:: Texto fornecido ::

____

DELFÍN G. GOMES

Diretor do Departamento de Publicações da União Incaica

QUANTAS vêzes os homens que têm a pesada responsabilidade de ter sob sua direção uma quantidade, grande ou pequena, de obreiros do Senhor, ou que lhes haja sido confiado o cuidado e progresso das ovelhas e cordeiros de uma ou mais igrejas, se sentem desfalecer ao comprovar que algum dêsses colaboradores ou irmãos pagam com ingratidões ou deslealdades os desvelos e cuidados de seus guias.

Quantas vêzes os guias choram a sós com seu Senhor ao comprovarem o pouco zêlo de seus colaboradores nos interêsses do Senhor, o descuido das coisas sagradas, o relaxamento no cumprimento do dever, o pouco valor e seriedade concedidos a esta verdade preciosa, as palavras frívolas, gracejos não condizentes com a ética cristã, falta de colaboração, respeito e amor.

Quantas vêzes os guias ficam abatidos ao comprovarem que, por desleixo nas coisas sagradas, pela negligência no cumprimento do dever, por causa da incredulidade e da frivolidade, por motivo do orgulho e da presunção, a obra não progride.

Além de todos êstes obstáculos e outros muitos que poderiamos mencionar, os guias são surpreendidos porque algum companheiro de trabalho caiu em pecado. Sei, por experiência própria, que o coração dos guias desfalece porque diante dêste quadro se lhes escoa o tempo precioso em solucionar problemas surgidos desnecessàriamente. Sei que muitas vêzes repetimos em nosso íntimo com Alfredo R. Buffano, em sua poesia “Balada da Humanidade”:

Ai, quantas vêzes nesta vida de cidadão

Trocar quisera pela existência das campinas

Trocar minha roupa por um humilde traje aldeão

E êstes afãs por um ser labrego de boas vinhas.

____

:: A fazer ::
1. Qual é o título da poesia de Alfredo R. Buffano citada no texto sobre os guias da obra?
2. Por favor, dê a continuação do texto sobre os guias da obra a partir do último verso citado.

:: Segmento de dados ::
____

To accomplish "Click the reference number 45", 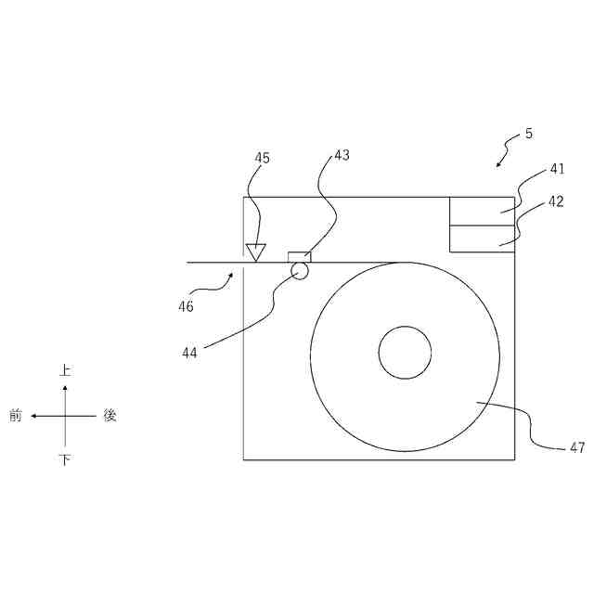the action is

____

:: Respostas por tarefa ::
1. "Balada da Humanidade".

2.
Não teríamos adiantado muito se sòmente esboçássemos êste quadro sem apresentar-lhe a solução. A êste artigo intitulamos “A Última Etapa”. Desde tenra idade, nosso Senhor, nosso Guia-Mor, Se propôs percorrer a estrada que o Pai Lhe traçara neste mundo, para salvar os pecadores. Para percorrê-la, tinha que apegar-Se à palavra do Pai e não desviar-Se nem para a direita nem para a esquerda. O caminho era escabroso e difícil, muito difícil. Os homens haviam-se alheado tanto, tanto do conhecimento do Deus do Sinai que até parecia impossível familiarizá-los novamente com os princípios de justiça e retidão do Pai Eterno. Não obstante, o Mestre começou a percorrer o caminho traçado, aferrando-Se às promessas do Pai. Momentos houve de muita angústia para o Salvador, ao ver não apenas a incredulidade de Seu povo, mas também a rudeza, incredulidade e falta de cooperação dos discípulos.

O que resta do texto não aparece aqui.